# Auto Transmission Fluid for pump?



## GLS (Nov 22, 2001)

Is it ok to use automatic transmission fluid in the pump?

I just bought a truck/plow from a guy and he says he just uses regular ATF. He has been doing it to a western pump for 7 years and it seems to be fine.

I have heard that the name brand fluids from western, boss...just stands up to cold weather.

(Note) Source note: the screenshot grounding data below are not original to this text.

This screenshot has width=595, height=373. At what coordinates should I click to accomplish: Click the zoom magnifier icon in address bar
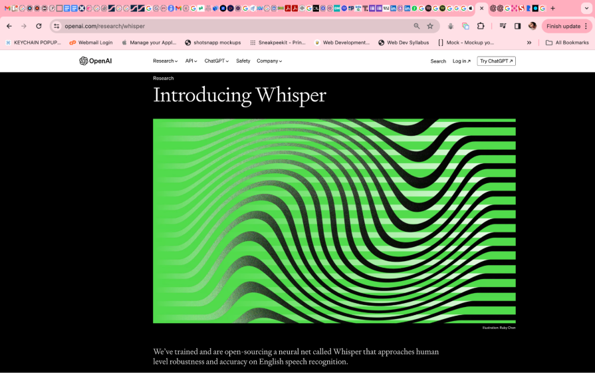click(417, 26)
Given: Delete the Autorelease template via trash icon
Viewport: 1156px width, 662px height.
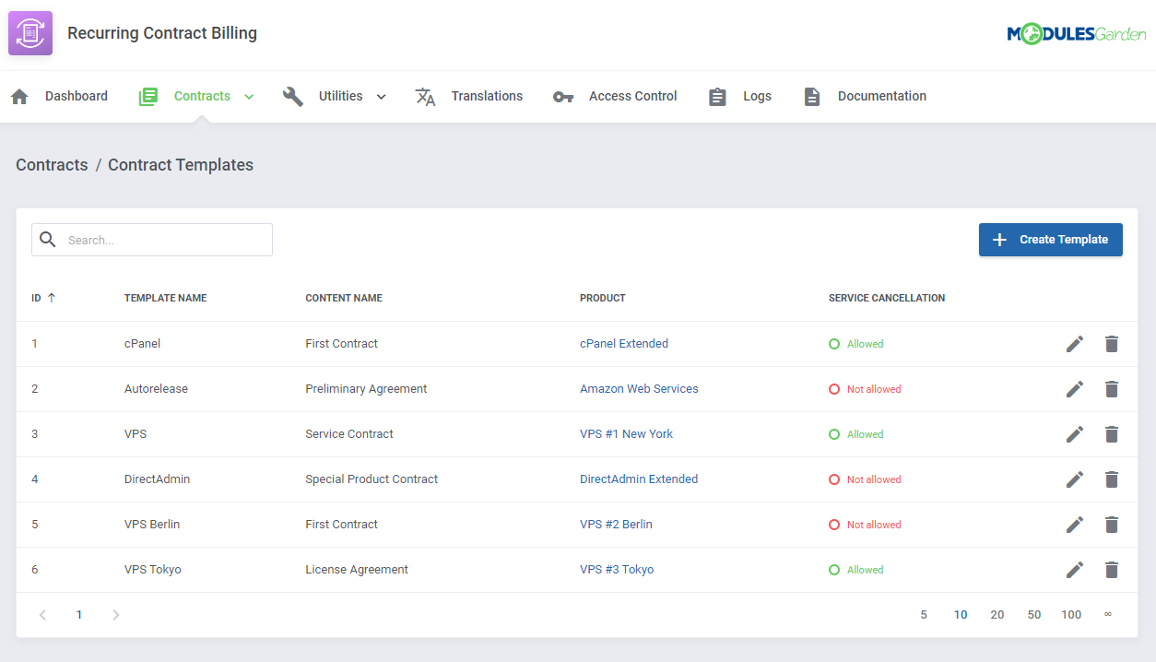Looking at the screenshot, I should 1111,388.
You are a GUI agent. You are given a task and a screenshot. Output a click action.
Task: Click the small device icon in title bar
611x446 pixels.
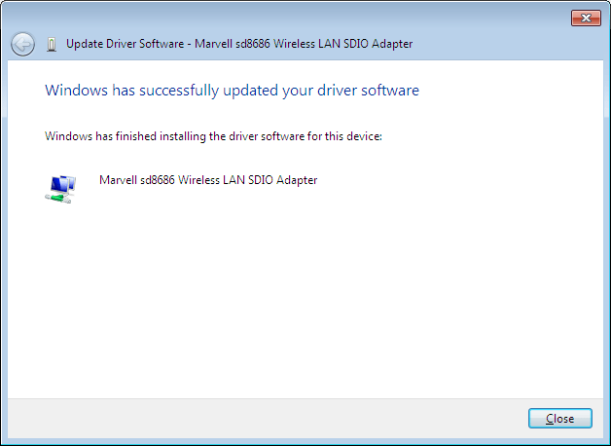(x=52, y=44)
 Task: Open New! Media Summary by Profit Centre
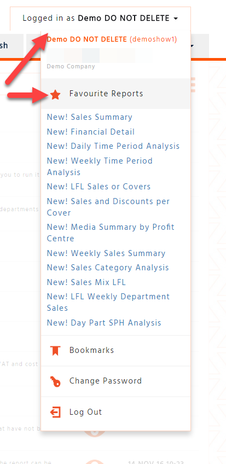tap(111, 233)

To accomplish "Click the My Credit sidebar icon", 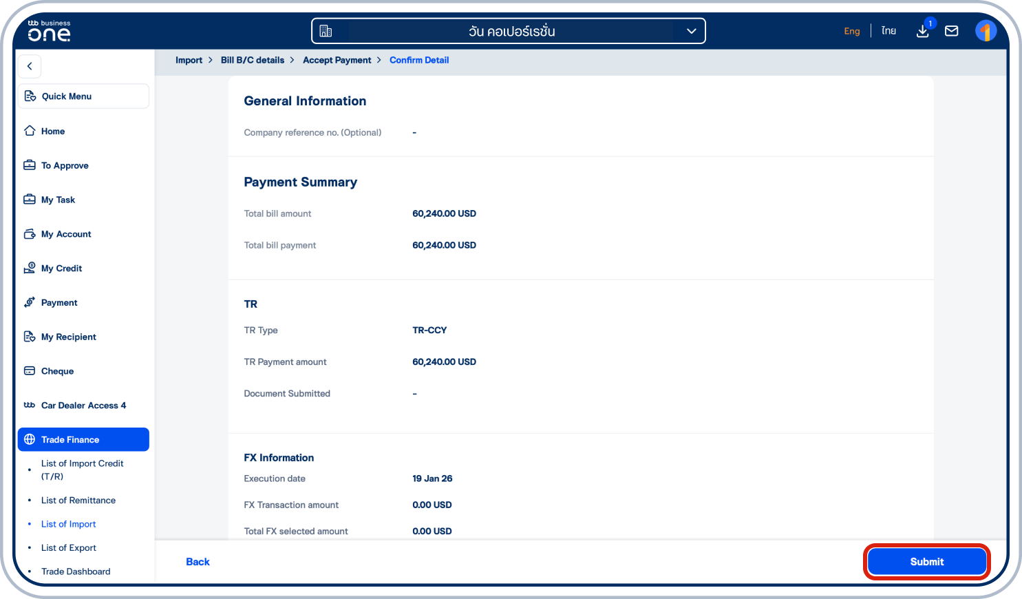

Any input would be appreciated.

Thanks,
Ryan


----------



## AtlasFBG2 (Jul 4, 2001)

I tried atf in my myer pump and it seemed to operate slower.The hydralic fliud made for snow plows contains alcohol or de icer i believe which keeps it from freezing up.I drained my out and refilled it with Myer pump oil.


----------



## firefighter (Oct 23, 2002)

*Auto fluid*

When I had a meyers plow I used ford tranny fluid in it. For over 30 years. The fluid never iced up and cyl always moved swiftly. I now run a 8'2 boss.

Firefighter


----------



## Got Grass? (Feb 18, 2001)

It's fine. Use a decent quality tranny fluid not the $.79 special.
Just like how you put decent oil into the truck.


----------



## rec067 (Oct 17, 2002)

I have been using amsoil syn atf for years. I my myers and now in my boss, no troubles. I feel the syn withstands the cold temp as good as the brand name fluids. Just my 2 cents worth


----------



## NoStockBikes!! (Oct 29, 2002)

Better. The Amsoil synth ATF maintains fluidity to like -70. Standard ATF will be pretty doggone thick when you start dropping much below freezing. Any synthetic ATF will be your best cold temp bet.


----------



## landman (Dec 2, 2001)

Western tells you to use ATF there is a sticker on the pump by the fill hole.


----------



## LB Landscaping (Sep 4, 2002)

I got a Fisher any idea on how much it will take to fill???


----------



## rec067 (Oct 17, 2002)

LB,
Just a guess but should be about 2 quarts. Thants all My 8 foot boss holds. Maybe you can down load a spec sheet from fisher website? Or maybe somebody knows for sure. Good luck


----------



## Got Grass? (Feb 18, 2001)

My MVP is about 2 quarts. Fill it with the cylinders fully retracted or you will do what I did the first time & blow the fill cap right off.
Plus you will get all the old fluid out that way.


----------



## KenP (Oct 4, 2002)

Western recommends AT fluid, I use Mobile 1 syn fluid


----------



## Pelican (Nov 16, 2001)

I used ATF when I had underhood pumps, but switched to Amsoil with my Blizzard, I feel it works better in the colder temps as others have mentioned.


----------



## WHITE=GREEN (Jan 14, 2001)

pelican,
which amsoil atf are you using. i checked out their website and they have about 6 different synthetic atf fluids available. im going to change fluid in my blizzard and was thinking about trying amsoil. thanks.


----------



## Pelican (Nov 16, 2001)

What Amsoil recommended was their Hydraulic Transmission Oil, # ATH-05. I got a 5 gallon pail, you'll use about half to fill all the cylinders and reservoir.


----------